One important advantage of ensemble methods is the reduction of over-fitting.

## Bagging or Bootstrap Aggregating
Bagging trains each model in the ensemble using a randomly drawn subset of the training set. Then lets each model in the ensemble vote with equal weight. The random forest algorithm combines random decision trees with bagging to achieve high classification accuracy while preserving model generality, which is one of the reasons why the Random Forest classifier is very popular.

## Curse of Dimensionality
In machine learning one of the biggest difficulty is dealing with high number of dataset features or lack of enough data points to cover them. As an example, when a naive model requires $5$ data points on each feature of a $100$ feature dataset, the **joint** density function would ideally necessitate $5^{100}$ data points, so that the density function could be computed perfectly. This is not only too big of a dataset size but also it might be impossible to acquire such a dataset.

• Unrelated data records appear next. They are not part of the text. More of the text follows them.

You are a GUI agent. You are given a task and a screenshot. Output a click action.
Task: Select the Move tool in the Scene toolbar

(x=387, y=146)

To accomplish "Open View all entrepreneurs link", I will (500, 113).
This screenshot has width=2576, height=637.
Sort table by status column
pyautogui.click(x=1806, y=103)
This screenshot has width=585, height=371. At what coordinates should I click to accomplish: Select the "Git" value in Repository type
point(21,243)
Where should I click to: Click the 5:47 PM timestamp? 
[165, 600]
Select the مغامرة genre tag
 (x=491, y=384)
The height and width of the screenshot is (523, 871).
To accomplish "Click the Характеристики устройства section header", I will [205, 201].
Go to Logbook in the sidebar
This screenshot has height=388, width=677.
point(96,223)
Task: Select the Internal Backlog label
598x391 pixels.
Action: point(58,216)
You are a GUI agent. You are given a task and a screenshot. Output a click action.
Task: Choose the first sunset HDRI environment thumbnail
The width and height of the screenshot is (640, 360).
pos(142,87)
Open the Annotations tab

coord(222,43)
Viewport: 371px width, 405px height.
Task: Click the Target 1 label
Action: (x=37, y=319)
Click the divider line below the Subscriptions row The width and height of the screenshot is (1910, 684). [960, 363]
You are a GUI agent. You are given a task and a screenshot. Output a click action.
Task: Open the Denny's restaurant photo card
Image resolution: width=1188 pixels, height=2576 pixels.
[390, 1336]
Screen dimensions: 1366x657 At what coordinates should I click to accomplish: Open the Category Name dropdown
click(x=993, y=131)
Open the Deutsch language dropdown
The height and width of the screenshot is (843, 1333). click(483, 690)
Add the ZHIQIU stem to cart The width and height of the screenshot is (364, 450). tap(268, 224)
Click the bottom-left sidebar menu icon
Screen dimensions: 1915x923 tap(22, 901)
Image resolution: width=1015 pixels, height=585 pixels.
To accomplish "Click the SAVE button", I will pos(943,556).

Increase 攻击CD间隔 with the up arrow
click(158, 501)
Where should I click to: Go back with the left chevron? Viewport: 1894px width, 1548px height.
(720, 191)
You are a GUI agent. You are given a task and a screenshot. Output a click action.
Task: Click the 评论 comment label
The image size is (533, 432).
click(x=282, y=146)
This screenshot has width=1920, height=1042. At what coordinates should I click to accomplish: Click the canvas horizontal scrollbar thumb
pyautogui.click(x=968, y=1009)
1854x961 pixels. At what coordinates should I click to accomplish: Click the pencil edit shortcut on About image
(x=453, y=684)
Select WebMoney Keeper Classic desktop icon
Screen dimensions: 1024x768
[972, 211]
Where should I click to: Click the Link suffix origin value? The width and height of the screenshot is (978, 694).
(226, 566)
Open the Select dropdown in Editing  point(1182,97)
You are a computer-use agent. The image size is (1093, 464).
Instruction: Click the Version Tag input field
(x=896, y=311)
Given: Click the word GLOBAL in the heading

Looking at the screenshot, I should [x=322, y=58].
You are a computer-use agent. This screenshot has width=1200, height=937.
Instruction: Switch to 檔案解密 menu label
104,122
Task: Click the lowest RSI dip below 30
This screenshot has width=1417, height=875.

In practice, the curse of dimensionality is avoided by assuming the features are independent, such as the Naive Bayes assumption. The alternative approach is using ensembles of weak classifiers and bagging, so that each classifier would work on a subset of features.

## Boosting
Boosting trains several weak learning algorithms and combine (i.e. summation) their weighted results. Boosting builds an ensemble by training each new model instance in such a way to improve upon the previous models mis-classify. The most common implementation of boosting is Adaboost where the classifier is composed of $T$ many classifiers such that $F_T(x) = \sum_{t=1}^{T} f_t(x)$. The training is done such that the error is minimized at every iteration, $E_T = \sum_i E (F_{t-1}(x_i) + \alpha_t h(x_i)$

## Random Forest
he Random Forest classifier is a method that combines the decision trees and ensemble learning. The forest is composed of many trees that use randomly picked data features (attributes) as their input. The forest generation process constructs a collection of trees with controlled variance. The resulting prediction can be decided by majority voting or weighted voting. Random Forests have several advantages, such as a low number of control and model parameters, resistance to overfitting, no requirement for feature selection or feature reduction because they can use a large number of potential attributes. If some features are not useful for prediction, the algorithm will simply ignore them. One important advantage of Random Forest is that the variance of the model decreases as the number of trees in the forest increase, whereas the bias remains the same.

Random Forests have some disadvantages such as low model interpretability, performance loss due to correlated (dependent) variables, and dependence on the random number generator of the implementation. Note that all these disadvantages (except for the third one which is relatively easy to fix) are inherent to several other popular classifiers.

### Implementation Details
Number of features in each tree can be set to either $\sqrt{M}$, or $\log_2(M+1)$ for a dataset $X \in \mathbb{R}^{N \times M}$

Ensemble size determination remains to be a challenge. In practice a size is picked subjectively according to the number of features and data points.